(Collected data)
[Start of section]
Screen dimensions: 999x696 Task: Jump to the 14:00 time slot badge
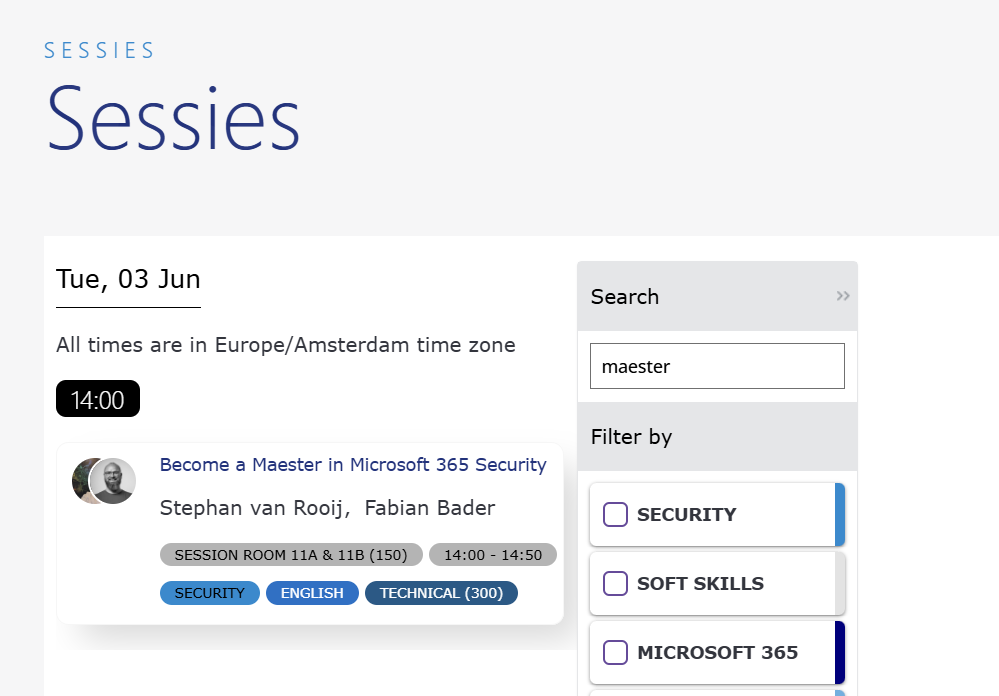(x=98, y=398)
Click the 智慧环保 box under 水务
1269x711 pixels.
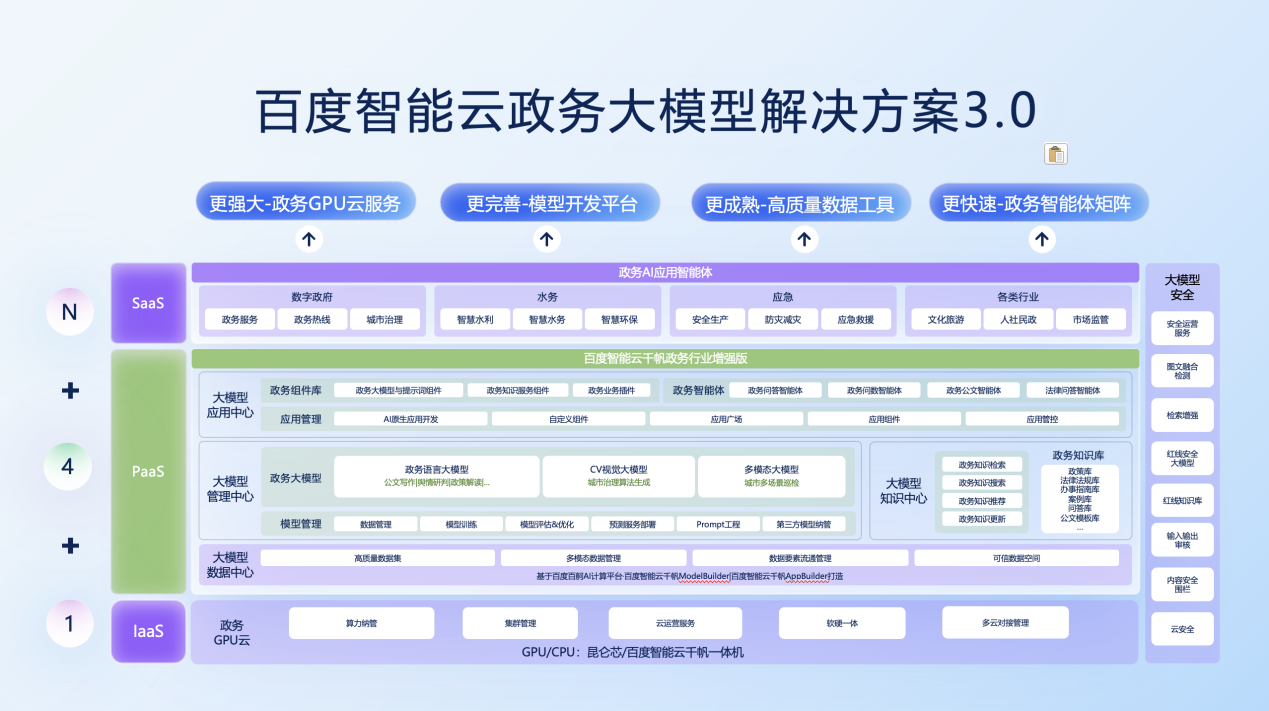pyautogui.click(x=619, y=320)
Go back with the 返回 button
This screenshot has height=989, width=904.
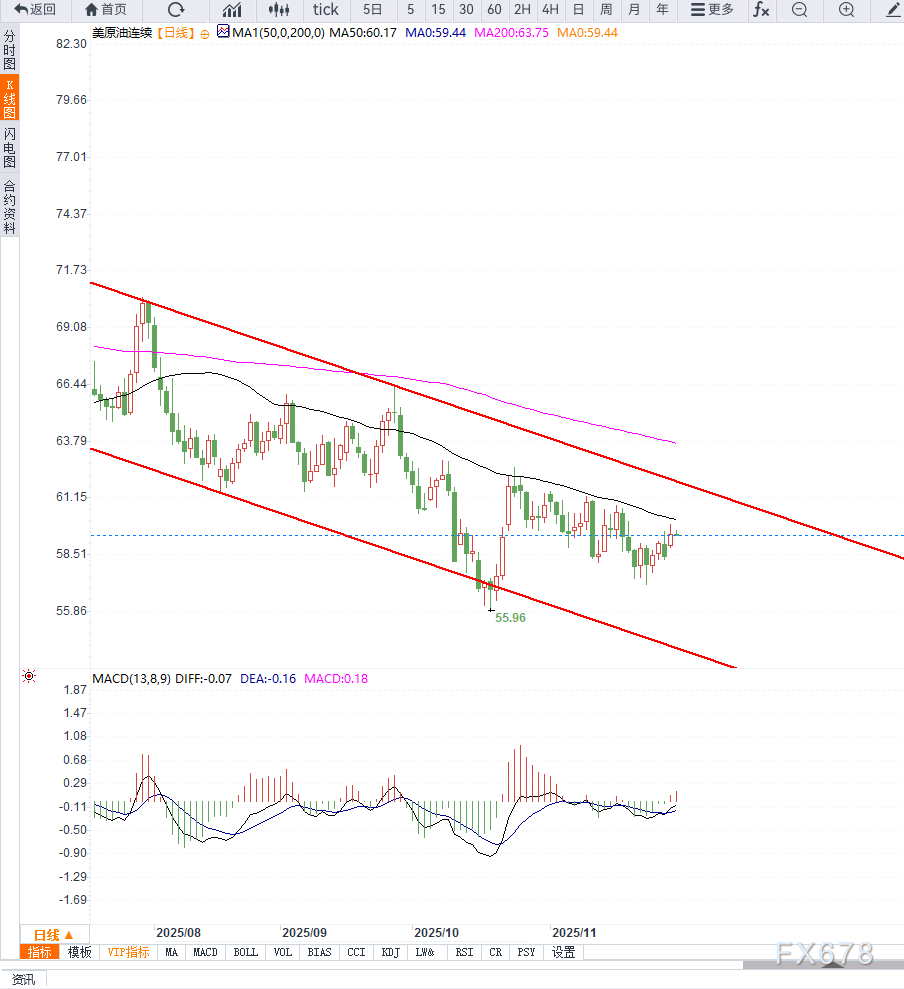35,10
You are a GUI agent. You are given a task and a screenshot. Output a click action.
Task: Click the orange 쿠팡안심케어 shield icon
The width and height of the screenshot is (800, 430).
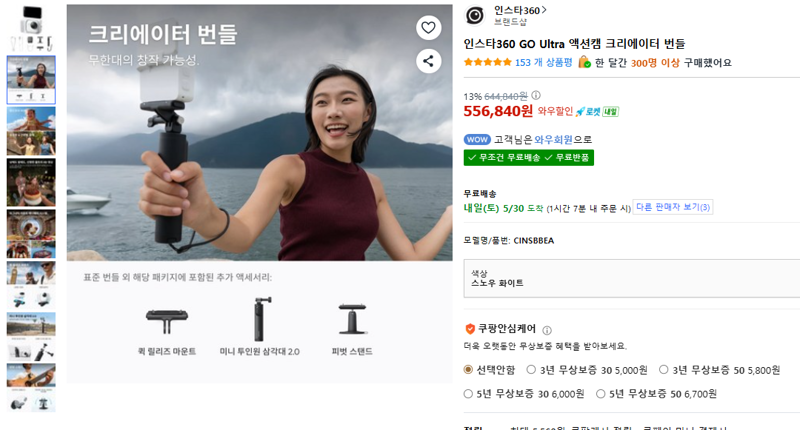470,329
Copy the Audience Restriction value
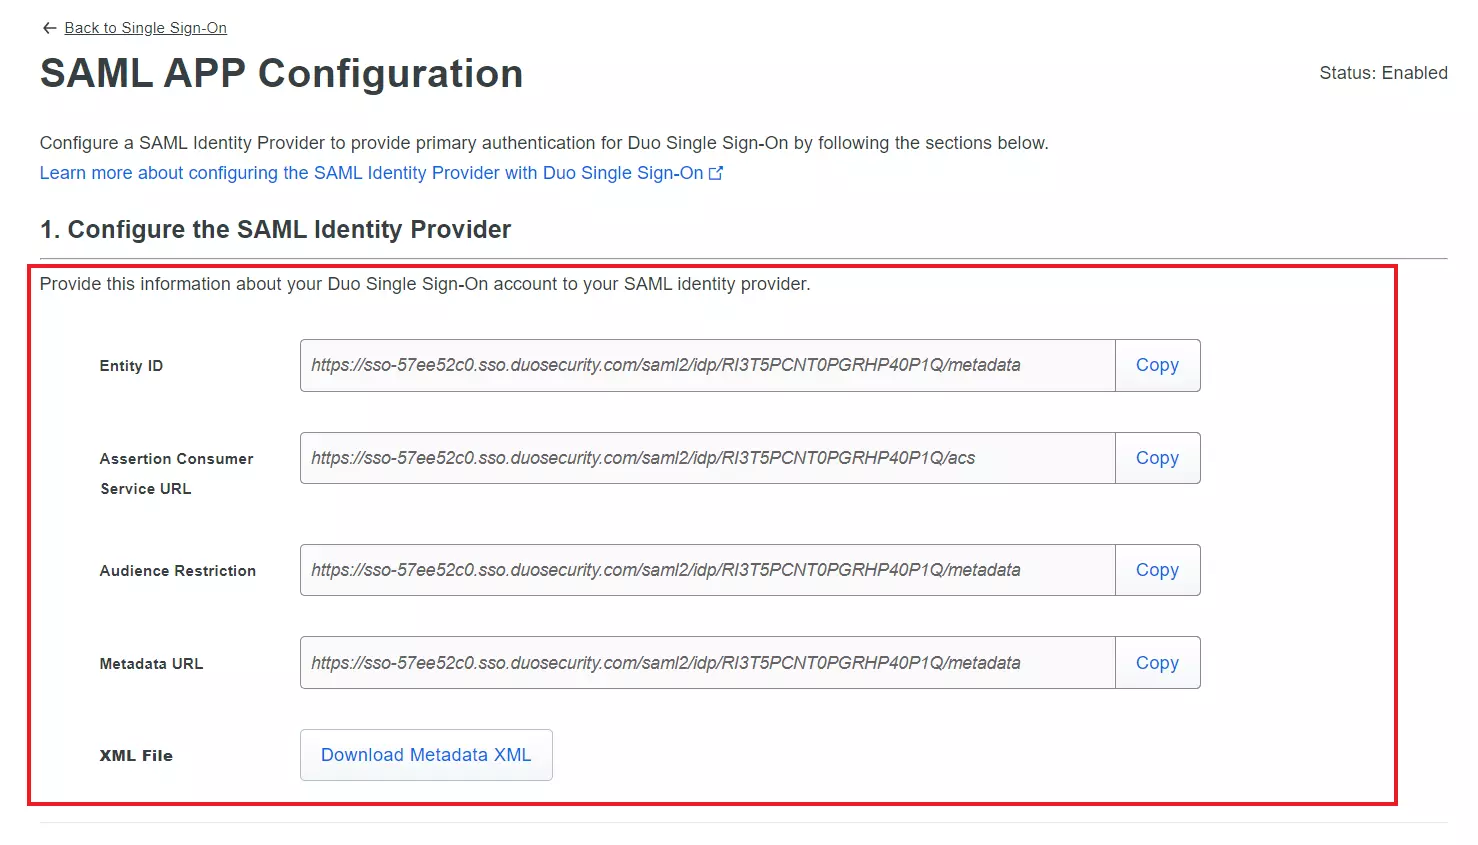Screen dimensions: 1478x845 1157,570
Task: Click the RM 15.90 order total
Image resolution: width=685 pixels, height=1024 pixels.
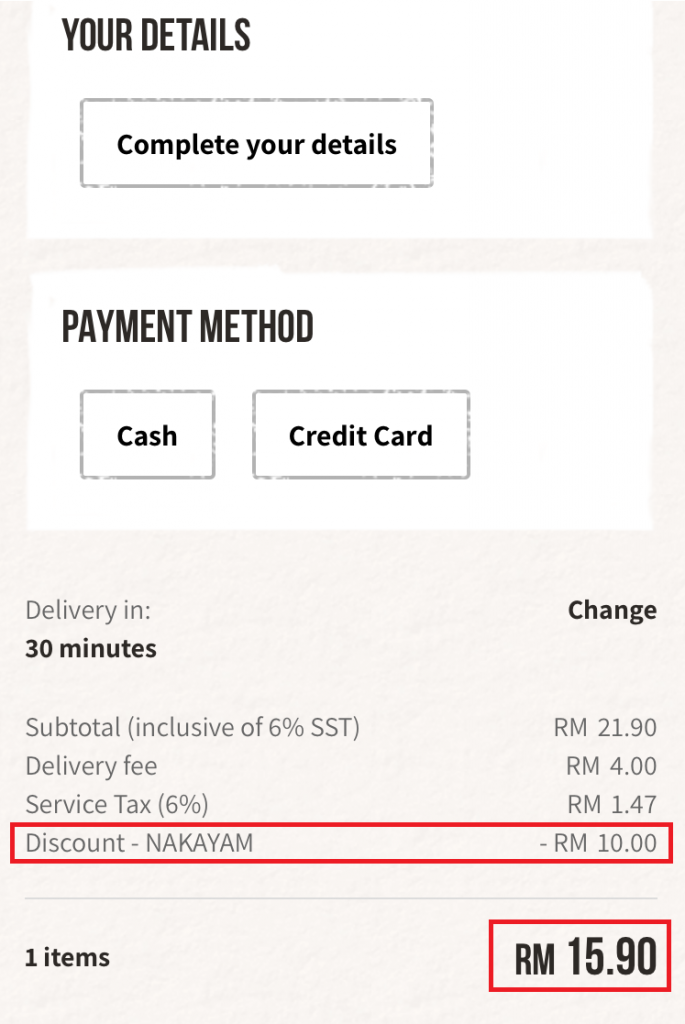Action: tap(586, 958)
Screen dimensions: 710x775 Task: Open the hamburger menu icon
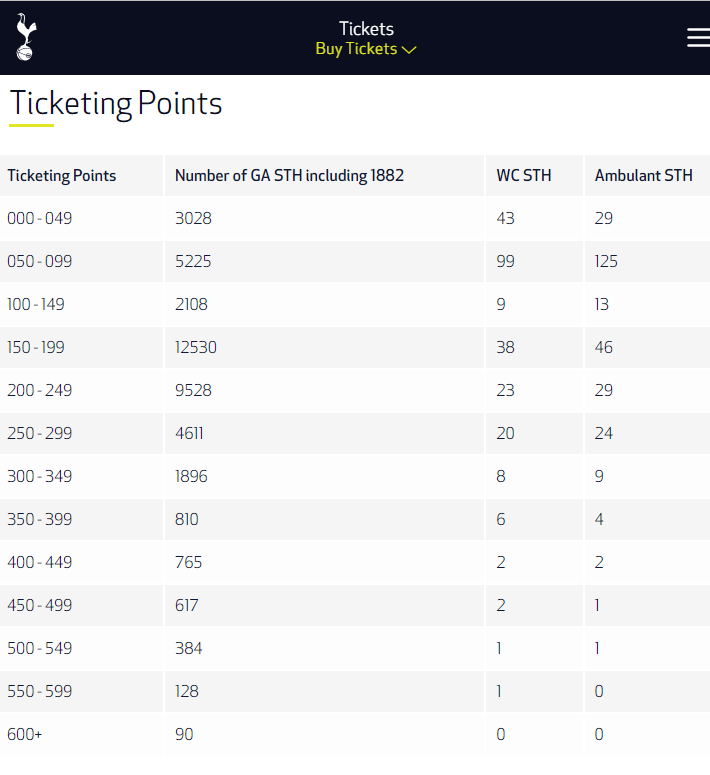coord(698,38)
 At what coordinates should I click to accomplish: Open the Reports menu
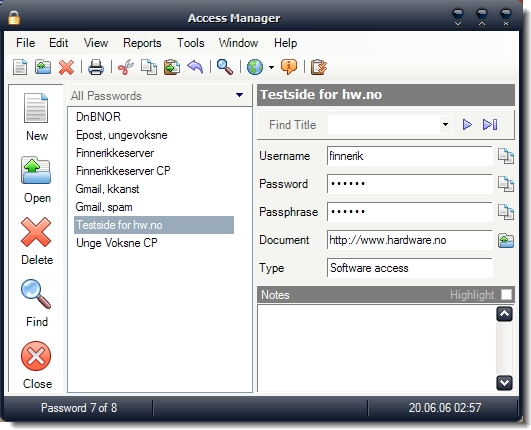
[End of section]
Nothing but the lines from the one that holds "Image resolution: width=685" through the end of the data should appear, written out exactly, without pictures.

#### RESULT FOR THIS EXERCISE:
Image resolution: width=685 pixels, height=1024 pixels.
Action: tap(586, 958)
Screen dimensions: 710x775 Task: Open the hamburger menu icon
coord(698,38)
 At what coordinates should I click to accomplish: Open the Reports menu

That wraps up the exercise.